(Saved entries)
=== Section Start ===

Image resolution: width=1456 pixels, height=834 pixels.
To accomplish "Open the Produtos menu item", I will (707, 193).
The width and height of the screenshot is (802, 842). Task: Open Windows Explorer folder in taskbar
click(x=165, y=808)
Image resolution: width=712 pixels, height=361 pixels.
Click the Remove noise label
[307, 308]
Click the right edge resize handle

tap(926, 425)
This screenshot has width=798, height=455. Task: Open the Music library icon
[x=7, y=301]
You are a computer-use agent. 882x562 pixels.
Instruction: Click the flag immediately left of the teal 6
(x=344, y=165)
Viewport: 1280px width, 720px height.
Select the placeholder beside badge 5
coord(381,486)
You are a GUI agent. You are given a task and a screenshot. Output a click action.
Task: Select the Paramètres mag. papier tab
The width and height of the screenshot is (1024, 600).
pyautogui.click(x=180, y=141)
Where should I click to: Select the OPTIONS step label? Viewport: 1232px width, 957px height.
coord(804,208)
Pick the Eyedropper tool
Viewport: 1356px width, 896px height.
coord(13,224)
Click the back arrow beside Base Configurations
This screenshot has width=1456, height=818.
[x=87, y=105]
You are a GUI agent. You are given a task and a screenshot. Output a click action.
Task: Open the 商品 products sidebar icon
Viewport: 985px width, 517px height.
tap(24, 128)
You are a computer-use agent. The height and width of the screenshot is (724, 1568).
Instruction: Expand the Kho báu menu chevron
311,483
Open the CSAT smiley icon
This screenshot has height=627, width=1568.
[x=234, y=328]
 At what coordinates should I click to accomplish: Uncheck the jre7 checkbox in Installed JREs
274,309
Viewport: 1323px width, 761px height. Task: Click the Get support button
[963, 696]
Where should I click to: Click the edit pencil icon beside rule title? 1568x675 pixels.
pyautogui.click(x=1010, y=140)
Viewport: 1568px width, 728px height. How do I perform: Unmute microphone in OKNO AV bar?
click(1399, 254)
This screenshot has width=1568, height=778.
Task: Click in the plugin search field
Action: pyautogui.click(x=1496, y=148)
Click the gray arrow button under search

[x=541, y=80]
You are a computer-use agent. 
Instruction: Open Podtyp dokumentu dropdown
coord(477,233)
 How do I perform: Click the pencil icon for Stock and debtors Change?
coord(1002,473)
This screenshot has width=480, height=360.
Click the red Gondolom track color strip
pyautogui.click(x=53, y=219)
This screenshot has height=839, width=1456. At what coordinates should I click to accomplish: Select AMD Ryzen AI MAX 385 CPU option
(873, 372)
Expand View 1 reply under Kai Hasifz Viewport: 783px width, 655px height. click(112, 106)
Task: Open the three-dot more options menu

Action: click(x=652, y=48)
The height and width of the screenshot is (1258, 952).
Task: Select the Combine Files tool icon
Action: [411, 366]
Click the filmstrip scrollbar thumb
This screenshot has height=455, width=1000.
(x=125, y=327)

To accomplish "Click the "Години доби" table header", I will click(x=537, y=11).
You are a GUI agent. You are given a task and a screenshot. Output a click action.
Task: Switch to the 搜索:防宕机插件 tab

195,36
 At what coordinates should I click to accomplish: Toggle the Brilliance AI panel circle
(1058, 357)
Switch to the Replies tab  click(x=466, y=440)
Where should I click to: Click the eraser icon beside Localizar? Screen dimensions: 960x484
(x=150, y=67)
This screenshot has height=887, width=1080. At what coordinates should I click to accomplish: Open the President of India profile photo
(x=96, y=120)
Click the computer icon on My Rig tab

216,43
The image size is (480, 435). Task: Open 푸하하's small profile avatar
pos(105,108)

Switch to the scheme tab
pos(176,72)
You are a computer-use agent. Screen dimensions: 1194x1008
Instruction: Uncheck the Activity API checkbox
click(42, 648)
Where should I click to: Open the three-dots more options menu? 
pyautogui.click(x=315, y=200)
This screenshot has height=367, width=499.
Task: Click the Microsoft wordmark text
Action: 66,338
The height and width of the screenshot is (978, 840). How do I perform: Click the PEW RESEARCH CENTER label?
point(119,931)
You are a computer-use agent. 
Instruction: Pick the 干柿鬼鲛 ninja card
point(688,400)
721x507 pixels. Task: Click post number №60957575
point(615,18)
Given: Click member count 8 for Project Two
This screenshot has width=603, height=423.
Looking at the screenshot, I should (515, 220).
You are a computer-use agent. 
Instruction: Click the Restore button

=== Section End ===

#### Exercise
The records above should be repeated exactly. Print them all.

#### Solution for this exercise
Image resolution: width=1456 pixels, height=834 pixels.
To accomplish "Open the Produtos menu item", I will (707, 193).
The width and height of the screenshot is (802, 842). Task: Open Windows Explorer folder in taskbar
click(x=165, y=808)
Image resolution: width=712 pixels, height=361 pixels.
Click the Remove noise label
[307, 308]
Click the right edge resize handle

tap(926, 425)
This screenshot has width=798, height=455. Task: Open the Music library icon
[x=7, y=301]
You are a computer-use agent. 882x562 pixels.
Instruction: Click the flag immediately left of the teal 6
(x=344, y=165)
Viewport: 1280px width, 720px height.
Select the placeholder beside badge 5
coord(381,486)
You are a GUI agent. You are given a task and a screenshot. Output a click action.
Task: Select the Paramètres mag. papier tab
The width and height of the screenshot is (1024, 600).
pyautogui.click(x=180, y=141)
Where should I click to: Select the OPTIONS step label? Viewport: 1232px width, 957px height.
coord(804,208)
Pick the Eyedropper tool
Viewport: 1356px width, 896px height.
coord(13,224)
Click the back arrow beside Base Configurations
This screenshot has width=1456, height=818.
[x=87, y=105]
You are a GUI agent. You are given a task and a screenshot. Output a click action.
Task: Open the 商品 products sidebar icon
Viewport: 985px width, 517px height.
tap(24, 128)
You are a computer-use agent. The height and width of the screenshot is (724, 1568).
Instruction: Expand the Kho báu menu chevron
311,483
Open the CSAT smiley icon
This screenshot has height=627, width=1568.
[x=234, y=328]
 At what coordinates should I click to accomplish: Uncheck the jre7 checkbox in Installed JREs
274,309
Viewport: 1323px width, 761px height. Task: Click the Get support button
[963, 696]
Where should I click to: Click the edit pencil icon beside rule title? 1568x675 pixels.
pyautogui.click(x=1010, y=140)
Viewport: 1568px width, 728px height. How do I perform: Unmute microphone in OKNO AV bar?
click(1399, 254)
This screenshot has width=1568, height=778.
Task: Click in the plugin search field
Action: pyautogui.click(x=1496, y=148)
Click the gray arrow button under search

[x=541, y=80]
You are a computer-use agent. 
Instruction: Open Podtyp dokumentu dropdown
coord(477,233)
 How do I perform: Click the pencil icon for Stock and debtors Change?
coord(1002,473)
This screenshot has width=480, height=360.
Click the red Gondolom track color strip
pyautogui.click(x=53, y=219)
This screenshot has height=839, width=1456. At what coordinates should I click to accomplish: Select AMD Ryzen AI MAX 385 CPU option
(873, 372)
Expand View 1 reply under Kai Hasifz Viewport: 783px width, 655px height. click(112, 106)
Task: Open the three-dot more options menu

Action: click(x=652, y=48)
The height and width of the screenshot is (1258, 952).
Task: Select the Combine Files tool icon
Action: [411, 366]
Click the filmstrip scrollbar thumb
This screenshot has height=455, width=1000.
(x=125, y=327)

To accomplish "Click the "Години доби" table header", I will click(x=537, y=11).
You are a GUI agent. You are given a task and a screenshot. Output a click action.
Task: Switch to the 搜索:防宕机插件 tab

195,36
 At what coordinates should I click to accomplish: Toggle the Brilliance AI panel circle
(1058, 357)
Switch to the Replies tab  click(x=466, y=440)
Where should I click to: Click the eraser icon beside Localizar? Screen dimensions: 960x484
(x=150, y=67)
This screenshot has height=887, width=1080. At what coordinates should I click to accomplish: Open the President of India profile photo
(x=96, y=120)
Click the computer icon on My Rig tab

216,43
The image size is (480, 435). Task: Open 푸하하's small profile avatar
pos(105,108)

Switch to the scheme tab
pos(176,72)
You are a computer-use agent. Screen dimensions: 1194x1008
Instruction: Uncheck the Activity API checkbox
click(42, 648)
Where should I click to: Open the three-dots more options menu? 
pyautogui.click(x=315, y=200)
This screenshot has height=367, width=499.
Task: Click the Microsoft wordmark text
Action: 66,338
The height and width of the screenshot is (978, 840). How do I perform: Click the PEW RESEARCH CENTER label?
point(119,931)
You are a computer-use agent. 
Instruction: Pick the 干柿鬼鲛 ninja card
point(688,400)
721x507 pixels. Task: Click post number №60957575
point(615,18)
Given: Click member count 8 for Project Two
This screenshot has width=603, height=423.
Looking at the screenshot, I should (515, 220).
You are a computer-use agent. 
Instruction: Click the Restore button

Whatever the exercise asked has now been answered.